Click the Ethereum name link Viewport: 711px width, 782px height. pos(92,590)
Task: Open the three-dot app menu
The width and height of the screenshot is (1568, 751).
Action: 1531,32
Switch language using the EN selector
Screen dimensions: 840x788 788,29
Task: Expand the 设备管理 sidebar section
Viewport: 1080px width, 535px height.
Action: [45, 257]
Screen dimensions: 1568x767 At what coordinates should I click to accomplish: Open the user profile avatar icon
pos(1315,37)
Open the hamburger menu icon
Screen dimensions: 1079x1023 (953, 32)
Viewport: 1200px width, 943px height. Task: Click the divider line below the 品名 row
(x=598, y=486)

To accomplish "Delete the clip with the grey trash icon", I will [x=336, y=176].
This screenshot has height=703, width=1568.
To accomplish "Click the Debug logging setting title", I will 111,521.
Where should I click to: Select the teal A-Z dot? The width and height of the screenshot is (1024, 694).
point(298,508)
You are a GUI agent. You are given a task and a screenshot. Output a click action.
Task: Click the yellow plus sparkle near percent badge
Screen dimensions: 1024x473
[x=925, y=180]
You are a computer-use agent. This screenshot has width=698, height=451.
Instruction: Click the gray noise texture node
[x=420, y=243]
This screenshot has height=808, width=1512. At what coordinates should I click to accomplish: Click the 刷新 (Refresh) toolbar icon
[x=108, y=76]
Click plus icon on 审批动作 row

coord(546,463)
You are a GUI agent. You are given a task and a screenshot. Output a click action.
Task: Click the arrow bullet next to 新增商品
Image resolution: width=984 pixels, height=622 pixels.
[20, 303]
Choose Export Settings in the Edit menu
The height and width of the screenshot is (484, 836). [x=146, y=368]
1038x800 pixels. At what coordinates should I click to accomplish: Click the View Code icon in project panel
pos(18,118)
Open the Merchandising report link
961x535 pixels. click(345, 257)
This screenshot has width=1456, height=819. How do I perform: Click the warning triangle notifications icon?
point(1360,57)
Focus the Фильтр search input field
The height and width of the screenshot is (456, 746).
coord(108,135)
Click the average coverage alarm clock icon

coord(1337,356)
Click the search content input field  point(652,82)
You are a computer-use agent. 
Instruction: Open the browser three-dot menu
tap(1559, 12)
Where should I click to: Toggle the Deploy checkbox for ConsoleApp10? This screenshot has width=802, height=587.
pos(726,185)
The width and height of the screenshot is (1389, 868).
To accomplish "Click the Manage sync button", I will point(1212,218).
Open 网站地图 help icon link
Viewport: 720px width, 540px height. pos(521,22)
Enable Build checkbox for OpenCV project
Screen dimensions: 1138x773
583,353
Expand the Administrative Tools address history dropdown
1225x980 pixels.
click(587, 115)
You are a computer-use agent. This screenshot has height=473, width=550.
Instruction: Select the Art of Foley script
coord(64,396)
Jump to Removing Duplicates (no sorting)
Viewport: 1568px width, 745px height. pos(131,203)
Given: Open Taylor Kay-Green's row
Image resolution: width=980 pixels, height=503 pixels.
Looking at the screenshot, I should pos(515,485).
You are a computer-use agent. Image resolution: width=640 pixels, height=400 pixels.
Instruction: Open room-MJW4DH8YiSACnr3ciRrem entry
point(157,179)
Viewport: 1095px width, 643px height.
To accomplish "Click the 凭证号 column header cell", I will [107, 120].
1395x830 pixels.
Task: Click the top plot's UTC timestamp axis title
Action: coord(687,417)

──────

_WHAT YOU NEED TO DO_:
Report only the number of lines in the listing that contain the word "agent".

_OUTPUT BELOW_:
6